O pior é a degradação das práticas sociais que nos permitem viver uns com os outros de maneira civilizada e cordata. Tem-se a percepção de que, caso a situação social se desequilibre um pouco, o ódio que é veiculado nas redes sociais e nas caixas de comentários pode transbordar para a rua, para uma confrontação que ultrapasse as diferenças aceitáveis e os conflitos socialmente benéficos e permitidos.

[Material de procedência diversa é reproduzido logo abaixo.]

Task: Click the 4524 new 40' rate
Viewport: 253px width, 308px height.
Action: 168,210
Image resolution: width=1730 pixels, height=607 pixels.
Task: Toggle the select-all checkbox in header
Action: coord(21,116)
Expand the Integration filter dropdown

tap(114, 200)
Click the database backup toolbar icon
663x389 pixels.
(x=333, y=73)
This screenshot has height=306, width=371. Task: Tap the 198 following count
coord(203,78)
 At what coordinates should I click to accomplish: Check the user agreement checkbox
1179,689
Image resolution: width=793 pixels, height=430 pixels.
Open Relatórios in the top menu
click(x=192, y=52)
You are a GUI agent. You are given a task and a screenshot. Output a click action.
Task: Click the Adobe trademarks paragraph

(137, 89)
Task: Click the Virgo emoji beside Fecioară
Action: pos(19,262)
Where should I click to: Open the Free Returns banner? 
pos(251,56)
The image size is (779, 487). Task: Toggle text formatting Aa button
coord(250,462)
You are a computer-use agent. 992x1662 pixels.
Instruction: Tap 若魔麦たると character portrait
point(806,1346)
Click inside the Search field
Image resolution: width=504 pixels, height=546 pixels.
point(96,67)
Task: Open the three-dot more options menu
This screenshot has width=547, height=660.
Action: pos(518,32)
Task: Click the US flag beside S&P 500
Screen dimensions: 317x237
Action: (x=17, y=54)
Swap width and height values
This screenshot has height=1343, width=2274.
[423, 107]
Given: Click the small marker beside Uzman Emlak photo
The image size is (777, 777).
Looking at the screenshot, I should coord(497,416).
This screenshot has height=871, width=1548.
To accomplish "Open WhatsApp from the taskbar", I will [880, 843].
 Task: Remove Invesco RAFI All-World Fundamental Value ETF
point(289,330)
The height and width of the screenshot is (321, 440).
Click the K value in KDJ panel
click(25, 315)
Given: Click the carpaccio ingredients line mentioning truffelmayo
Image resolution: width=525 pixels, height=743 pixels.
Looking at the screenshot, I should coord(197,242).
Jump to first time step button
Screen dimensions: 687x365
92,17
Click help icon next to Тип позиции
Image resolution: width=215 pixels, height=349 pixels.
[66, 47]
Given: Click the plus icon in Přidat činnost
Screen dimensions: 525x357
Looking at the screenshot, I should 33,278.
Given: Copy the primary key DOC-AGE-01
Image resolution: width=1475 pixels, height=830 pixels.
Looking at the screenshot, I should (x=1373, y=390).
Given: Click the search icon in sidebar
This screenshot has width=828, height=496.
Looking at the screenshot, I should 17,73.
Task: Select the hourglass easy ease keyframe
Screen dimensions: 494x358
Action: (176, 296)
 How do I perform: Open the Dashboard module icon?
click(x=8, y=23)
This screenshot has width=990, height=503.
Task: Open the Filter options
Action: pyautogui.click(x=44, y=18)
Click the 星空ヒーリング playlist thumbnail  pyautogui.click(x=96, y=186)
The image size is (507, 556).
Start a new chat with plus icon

Aquilo que merece ser pensado é o grau de frustração social e pessoal que está por detrás de todos estes episódios, a diferença entre o que a realidade nos permite alcançar e aquilo que o desejo - um desejo continuamente atiçado e nunca possível de saciar - diz que cada um deve obter. A libertação do desejo - não foi o homem caracterizado como uma máquina desejante? - representa também a libertação da frustração, pois a realidade está muito longe de poder satisfazer esse desejo libertado. Daí um ódio cego e crescente a tudo o que é diferente de nós, a tudo o que frustra o nosso desejo. Daí que a idade do desejo libertado se transforma numa idade da ira.